A blog dedicated to the development of Catholic legal theory.
Affiliated with the Program on Church, State & Society at Notre Dame Law School.

Monday, June 20, 2016

McLaw

Here , below, is the abstract of a paper  I recently posted on SSRN: "A Catholic Way to Cook a Hamburger: The Catholic Case Against McLaw."   It owes much to my fellow contributors to MOJ over these many years, but none of them is responsible for its content, of course.  It also owes a great deal to the late Justice Antonin Scalia, whom I would like to thank across the chasm for all that he did to make us think harder about law, especially by inviting respectful disagreement.  

 

Is there a "Catholic way" to do law? Catholics aiming to be respectable in the eyes of those who defend the U.S. Constitution as "the supreme Law of the Land" are at pains to convince us that the answer is no. This article argues that the answer is yes, and it does so in conversation was someone, Justice Antonin Scalia, who was certain that the answer was no.
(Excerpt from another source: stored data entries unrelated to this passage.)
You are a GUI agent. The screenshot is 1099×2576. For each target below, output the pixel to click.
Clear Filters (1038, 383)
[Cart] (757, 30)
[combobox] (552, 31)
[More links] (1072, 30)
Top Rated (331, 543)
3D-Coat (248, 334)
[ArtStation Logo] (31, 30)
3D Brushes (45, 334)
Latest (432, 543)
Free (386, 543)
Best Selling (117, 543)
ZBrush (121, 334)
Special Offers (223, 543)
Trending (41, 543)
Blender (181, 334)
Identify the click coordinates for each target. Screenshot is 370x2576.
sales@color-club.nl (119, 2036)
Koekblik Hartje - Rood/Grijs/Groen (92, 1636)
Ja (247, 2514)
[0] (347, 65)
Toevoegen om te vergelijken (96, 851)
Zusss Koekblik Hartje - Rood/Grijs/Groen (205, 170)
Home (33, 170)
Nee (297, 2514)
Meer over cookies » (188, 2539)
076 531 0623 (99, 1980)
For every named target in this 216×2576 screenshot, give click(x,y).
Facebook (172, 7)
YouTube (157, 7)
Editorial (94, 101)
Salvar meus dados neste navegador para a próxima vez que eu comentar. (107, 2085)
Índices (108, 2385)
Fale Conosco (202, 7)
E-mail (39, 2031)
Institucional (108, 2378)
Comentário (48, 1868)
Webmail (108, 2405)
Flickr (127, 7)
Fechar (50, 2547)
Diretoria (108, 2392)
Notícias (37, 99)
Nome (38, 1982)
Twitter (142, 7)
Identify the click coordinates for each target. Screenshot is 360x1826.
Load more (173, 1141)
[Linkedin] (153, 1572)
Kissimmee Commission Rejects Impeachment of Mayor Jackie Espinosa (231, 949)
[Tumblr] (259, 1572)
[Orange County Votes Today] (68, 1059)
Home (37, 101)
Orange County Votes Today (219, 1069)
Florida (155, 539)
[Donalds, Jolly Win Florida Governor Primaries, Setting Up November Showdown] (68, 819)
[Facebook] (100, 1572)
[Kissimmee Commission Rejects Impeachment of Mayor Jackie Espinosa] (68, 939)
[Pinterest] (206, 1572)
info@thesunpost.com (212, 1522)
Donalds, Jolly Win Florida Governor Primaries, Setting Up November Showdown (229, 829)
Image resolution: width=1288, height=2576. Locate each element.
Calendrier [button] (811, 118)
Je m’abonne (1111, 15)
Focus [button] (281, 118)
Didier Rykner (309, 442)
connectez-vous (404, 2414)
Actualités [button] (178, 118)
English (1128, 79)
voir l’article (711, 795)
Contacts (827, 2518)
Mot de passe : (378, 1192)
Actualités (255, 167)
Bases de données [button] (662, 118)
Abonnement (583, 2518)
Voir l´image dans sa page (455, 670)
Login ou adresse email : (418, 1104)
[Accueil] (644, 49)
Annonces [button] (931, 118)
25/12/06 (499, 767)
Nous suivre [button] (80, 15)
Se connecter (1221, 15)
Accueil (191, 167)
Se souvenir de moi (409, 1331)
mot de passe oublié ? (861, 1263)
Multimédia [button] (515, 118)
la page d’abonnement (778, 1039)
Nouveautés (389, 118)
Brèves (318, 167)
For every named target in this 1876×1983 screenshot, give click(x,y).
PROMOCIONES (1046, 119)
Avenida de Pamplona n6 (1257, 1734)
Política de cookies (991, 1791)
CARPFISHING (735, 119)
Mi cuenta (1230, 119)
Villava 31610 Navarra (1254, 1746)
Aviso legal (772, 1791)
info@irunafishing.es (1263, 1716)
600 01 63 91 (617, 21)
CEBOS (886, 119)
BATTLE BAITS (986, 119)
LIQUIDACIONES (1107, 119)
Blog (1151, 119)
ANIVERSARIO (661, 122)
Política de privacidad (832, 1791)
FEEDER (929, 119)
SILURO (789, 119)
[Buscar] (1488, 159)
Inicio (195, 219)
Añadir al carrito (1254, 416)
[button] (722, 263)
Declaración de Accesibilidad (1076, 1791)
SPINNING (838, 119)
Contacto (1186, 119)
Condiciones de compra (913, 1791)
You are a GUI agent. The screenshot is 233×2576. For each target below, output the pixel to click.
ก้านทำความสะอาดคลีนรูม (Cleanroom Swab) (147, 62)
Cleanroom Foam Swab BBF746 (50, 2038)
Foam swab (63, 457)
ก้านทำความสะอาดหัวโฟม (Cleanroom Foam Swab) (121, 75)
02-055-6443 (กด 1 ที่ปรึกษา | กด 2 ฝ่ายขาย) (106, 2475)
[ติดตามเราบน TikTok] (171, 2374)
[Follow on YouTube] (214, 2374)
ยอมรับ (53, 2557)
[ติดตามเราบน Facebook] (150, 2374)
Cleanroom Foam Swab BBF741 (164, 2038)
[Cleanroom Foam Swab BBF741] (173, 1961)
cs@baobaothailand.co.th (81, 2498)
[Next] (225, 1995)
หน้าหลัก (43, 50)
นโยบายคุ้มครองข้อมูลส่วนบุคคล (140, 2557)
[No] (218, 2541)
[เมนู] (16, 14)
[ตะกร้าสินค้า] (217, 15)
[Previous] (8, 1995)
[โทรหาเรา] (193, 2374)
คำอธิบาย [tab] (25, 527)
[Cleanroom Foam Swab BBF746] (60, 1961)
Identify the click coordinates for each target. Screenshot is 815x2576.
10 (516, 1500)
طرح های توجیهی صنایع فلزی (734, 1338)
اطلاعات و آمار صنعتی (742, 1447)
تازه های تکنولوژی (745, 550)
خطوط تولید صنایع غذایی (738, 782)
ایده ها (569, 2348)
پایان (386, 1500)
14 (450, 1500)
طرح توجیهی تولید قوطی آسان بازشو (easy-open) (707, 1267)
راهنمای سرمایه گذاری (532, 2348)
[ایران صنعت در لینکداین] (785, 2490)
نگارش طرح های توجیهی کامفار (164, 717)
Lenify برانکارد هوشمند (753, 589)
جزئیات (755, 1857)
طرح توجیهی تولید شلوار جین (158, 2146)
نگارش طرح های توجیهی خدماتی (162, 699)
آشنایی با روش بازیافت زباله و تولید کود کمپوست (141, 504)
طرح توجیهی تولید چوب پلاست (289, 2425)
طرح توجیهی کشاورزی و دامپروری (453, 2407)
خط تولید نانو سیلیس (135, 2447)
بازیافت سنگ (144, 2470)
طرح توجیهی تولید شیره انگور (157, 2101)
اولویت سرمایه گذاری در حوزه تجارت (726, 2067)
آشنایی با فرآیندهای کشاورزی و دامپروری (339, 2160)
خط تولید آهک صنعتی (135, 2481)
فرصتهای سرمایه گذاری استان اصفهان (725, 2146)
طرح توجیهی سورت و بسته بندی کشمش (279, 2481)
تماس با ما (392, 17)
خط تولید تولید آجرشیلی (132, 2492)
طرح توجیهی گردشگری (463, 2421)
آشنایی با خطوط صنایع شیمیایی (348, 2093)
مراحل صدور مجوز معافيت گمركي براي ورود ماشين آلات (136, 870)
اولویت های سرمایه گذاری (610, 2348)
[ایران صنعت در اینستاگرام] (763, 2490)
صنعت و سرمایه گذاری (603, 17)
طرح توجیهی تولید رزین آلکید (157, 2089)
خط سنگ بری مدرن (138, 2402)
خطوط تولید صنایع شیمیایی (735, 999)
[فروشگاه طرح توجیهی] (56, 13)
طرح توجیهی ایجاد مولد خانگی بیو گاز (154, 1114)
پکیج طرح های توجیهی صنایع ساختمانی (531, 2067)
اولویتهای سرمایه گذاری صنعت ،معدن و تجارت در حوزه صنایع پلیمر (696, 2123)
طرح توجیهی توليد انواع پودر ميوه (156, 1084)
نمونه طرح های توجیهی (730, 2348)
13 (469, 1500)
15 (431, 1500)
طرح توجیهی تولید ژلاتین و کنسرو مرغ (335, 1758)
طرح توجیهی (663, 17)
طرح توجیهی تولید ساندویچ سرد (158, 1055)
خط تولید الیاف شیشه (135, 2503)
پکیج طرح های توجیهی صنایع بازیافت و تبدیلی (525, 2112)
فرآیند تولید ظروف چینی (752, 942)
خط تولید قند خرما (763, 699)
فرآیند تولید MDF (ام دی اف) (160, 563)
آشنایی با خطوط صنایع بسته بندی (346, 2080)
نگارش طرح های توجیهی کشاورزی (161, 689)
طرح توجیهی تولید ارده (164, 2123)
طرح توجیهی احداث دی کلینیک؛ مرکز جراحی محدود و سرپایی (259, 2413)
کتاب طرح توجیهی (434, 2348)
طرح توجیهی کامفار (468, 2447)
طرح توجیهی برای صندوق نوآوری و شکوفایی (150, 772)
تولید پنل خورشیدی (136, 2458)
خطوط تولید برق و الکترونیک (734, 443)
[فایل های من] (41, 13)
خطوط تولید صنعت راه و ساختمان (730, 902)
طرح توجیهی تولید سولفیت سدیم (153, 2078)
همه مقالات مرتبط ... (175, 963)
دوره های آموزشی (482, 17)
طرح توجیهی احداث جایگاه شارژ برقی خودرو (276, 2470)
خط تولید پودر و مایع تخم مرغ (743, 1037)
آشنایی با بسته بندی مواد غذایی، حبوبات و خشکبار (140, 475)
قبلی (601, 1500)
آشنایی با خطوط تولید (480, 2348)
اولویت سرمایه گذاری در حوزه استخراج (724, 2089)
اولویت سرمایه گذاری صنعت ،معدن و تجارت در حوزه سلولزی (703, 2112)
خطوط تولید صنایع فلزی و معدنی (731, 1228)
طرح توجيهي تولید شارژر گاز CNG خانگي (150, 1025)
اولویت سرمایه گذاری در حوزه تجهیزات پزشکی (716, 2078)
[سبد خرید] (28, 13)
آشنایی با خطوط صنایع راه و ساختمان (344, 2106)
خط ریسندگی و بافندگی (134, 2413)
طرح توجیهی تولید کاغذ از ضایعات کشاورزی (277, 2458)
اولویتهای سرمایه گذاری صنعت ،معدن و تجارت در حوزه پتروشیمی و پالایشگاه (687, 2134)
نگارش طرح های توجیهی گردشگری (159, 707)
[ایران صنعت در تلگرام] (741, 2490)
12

It does so, more specifically, in a discussion centered around Justice Scalia's infamous claim, made during a visit to Villanova University School of Law, that just as there is no "Catholic way to cook a hamburger," there is no "Catholic way" to judge.

This article, written as an invited contribution to a volume celebrating the 60th anniversary of the Villanova Law Review, celebrates, in turn, the ten years of the annual John F. Scarpa Conference on Law, Politics, and Culture, at Villanova. Its carefully circumscribed account of and argument for a Catholic way to do law is developed through conversation with some of the dozens of jurists, jurisprudes, philosophers, theologians, and political scientists who have spoken or written under the aegis of the Scarpa Conference; they include Martha Nussbaum, Geoff Stone, Henry Paul Monaghan, Richard Garnett, Paul Kahn, Jesse Choper, Kristin Hickman, John Finnis, Kent Greenawalt, Jane Schacter, Joseph Vining, Judge John T. Noonan, Jr., James Boyd White, Lee Bollinger, Jeremy Waldon, Rick Hills, Bill Eskridge, John Ferejohn, Gillian Metzger, John Manning, Avery Cardinal Dulles, and William Cardinal Levada, to name but a few.

To put the article's thesis epigrammatically, McWorld (to borrow Benjamin Barber's term) begets McLaw, but legal method that is isomorphic with the method of human understanding, which is the essence of Catholic legal method, generates not McLaw but true law, that is, progressively and cumulatively better ordinances of reason for the true common good. As Justice Souter wrote for an 8-1 Court in United States v. Mead (2001), from which Justice Scalia dissented, "Justice Scalia's first priority over the years has been to limit and simplify." But, as Joseph Vining, whose work figures centrally in my defense of a Catholic legal method, has both observed and contended, "law leaves nothing out," "not person, nor present, nor freedom, nor will, nor madness, nor the individual, nor the delight of a child, nor the eyes of a fellow human being, nor our sense of the ultimate, in its effort to make sense of our experience and make statements that are consistent and understandable in light of it all."